Down to the last line, retype the records below exactly and skip the pictures.
::::::
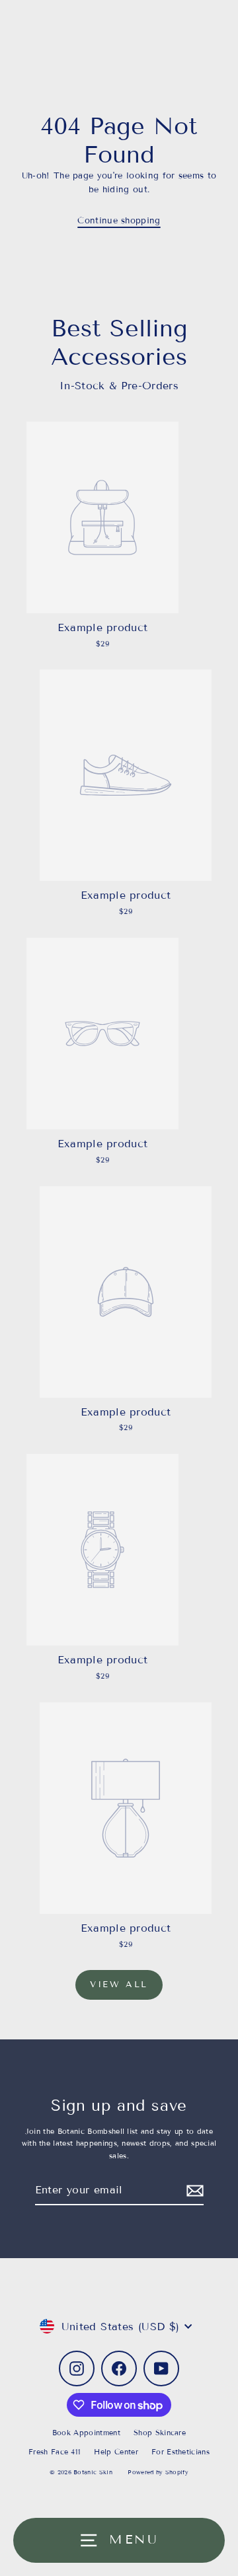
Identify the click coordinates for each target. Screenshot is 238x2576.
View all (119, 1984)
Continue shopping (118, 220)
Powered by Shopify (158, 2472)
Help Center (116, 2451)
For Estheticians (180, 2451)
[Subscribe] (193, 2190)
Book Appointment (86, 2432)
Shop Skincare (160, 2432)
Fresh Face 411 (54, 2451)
::::::
- **Final answer**:
Identify the click coordinates for each target. Screenshot is 238x2576.
View all (119, 1984)
Continue shopping (118, 220)
Powered by Shopify (158, 2472)
Help Center (116, 2451)
For Estheticians (180, 2451)
[Subscribe] (193, 2190)
Book Appointment (86, 2432)
Shop Skincare (160, 2432)
Fresh Face 411 (54, 2451)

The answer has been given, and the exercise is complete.